**YOUR GOAL**
All lines of the listing below are to be printed again exactly.
:: RECORDS SUPPLIED
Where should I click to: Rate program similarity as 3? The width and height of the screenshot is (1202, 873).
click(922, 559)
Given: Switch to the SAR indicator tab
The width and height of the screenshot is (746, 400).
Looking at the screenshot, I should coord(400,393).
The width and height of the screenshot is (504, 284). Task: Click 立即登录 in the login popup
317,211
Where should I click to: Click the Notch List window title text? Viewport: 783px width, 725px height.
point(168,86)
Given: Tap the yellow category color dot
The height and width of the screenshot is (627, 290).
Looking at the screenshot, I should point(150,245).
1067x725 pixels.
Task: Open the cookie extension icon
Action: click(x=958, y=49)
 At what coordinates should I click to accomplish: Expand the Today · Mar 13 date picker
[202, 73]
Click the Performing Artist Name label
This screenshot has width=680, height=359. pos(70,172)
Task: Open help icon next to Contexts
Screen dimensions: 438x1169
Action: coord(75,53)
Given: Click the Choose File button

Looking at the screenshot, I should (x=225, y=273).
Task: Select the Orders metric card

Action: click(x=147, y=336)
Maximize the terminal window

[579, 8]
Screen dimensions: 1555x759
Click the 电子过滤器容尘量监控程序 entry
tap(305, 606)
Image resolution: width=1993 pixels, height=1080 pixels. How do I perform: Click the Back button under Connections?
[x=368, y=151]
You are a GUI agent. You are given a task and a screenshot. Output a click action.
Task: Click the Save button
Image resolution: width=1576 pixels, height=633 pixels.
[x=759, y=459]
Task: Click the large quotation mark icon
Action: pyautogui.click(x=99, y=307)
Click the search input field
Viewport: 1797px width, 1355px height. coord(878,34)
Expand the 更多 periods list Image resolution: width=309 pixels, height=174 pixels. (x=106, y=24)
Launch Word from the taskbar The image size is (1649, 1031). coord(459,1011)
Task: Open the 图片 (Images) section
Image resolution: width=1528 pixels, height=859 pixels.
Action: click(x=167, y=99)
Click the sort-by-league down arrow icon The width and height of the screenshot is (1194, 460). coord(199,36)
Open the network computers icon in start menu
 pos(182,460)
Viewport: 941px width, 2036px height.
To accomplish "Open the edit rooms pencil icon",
::::
**EXERCISE RESPONSE**
Where should I click to: Rate program similarity as 3? The width and height of the screenshot is (1202, 873).
click(922, 559)
Given: Switch to the SAR indicator tab
The width and height of the screenshot is (746, 400).
Looking at the screenshot, I should coord(400,393).
The width and height of the screenshot is (504, 284). Task: Click 立即登录 in the login popup
317,211
Where should I click to: Click the Notch List window title text? Viewport: 783px width, 725px height.
point(168,86)
Given: Tap the yellow category color dot
The height and width of the screenshot is (627, 290).
Looking at the screenshot, I should point(150,245).
1067x725 pixels.
Task: Open the cookie extension icon
Action: click(x=958, y=49)
 At what coordinates should I click to accomplish: Expand the Today · Mar 13 date picker
[202, 73]
Click the Performing Artist Name label
This screenshot has width=680, height=359. pos(70,172)
Task: Open help icon next to Contexts
Screen dimensions: 438x1169
Action: coord(75,53)
Given: Click the Choose File button

Looking at the screenshot, I should (x=225, y=273).
Task: Select the Orders metric card

Action: click(x=147, y=336)
Maximize the terminal window

[579, 8]
Screen dimensions: 1555x759
Click the 电子过滤器容尘量监控程序 entry
tap(305, 606)
Image resolution: width=1993 pixels, height=1080 pixels. How do I perform: Click the Back button under Connections?
[x=368, y=151]
You are a GUI agent. You are given a task and a screenshot. Output a click action.
Task: Click the Save button
Image resolution: width=1576 pixels, height=633 pixels.
[x=759, y=459]
Task: Click the large quotation mark icon
Action: pyautogui.click(x=99, y=307)
Click the search input field
Viewport: 1797px width, 1355px height. coord(878,34)
Expand the 更多 periods list Image resolution: width=309 pixels, height=174 pixels. (x=106, y=24)
Launch Word from the taskbar The image size is (1649, 1031). coord(459,1011)
Task: Open the 图片 (Images) section
Image resolution: width=1528 pixels, height=859 pixels.
Action: click(x=167, y=99)
Click the sort-by-league down arrow icon The width and height of the screenshot is (1194, 460). coord(199,36)
Open the network computers icon in start menu
 pos(182,460)
Viewport: 941px width, 2036px height.
To accomplish "Open the edit rooms pencil icon",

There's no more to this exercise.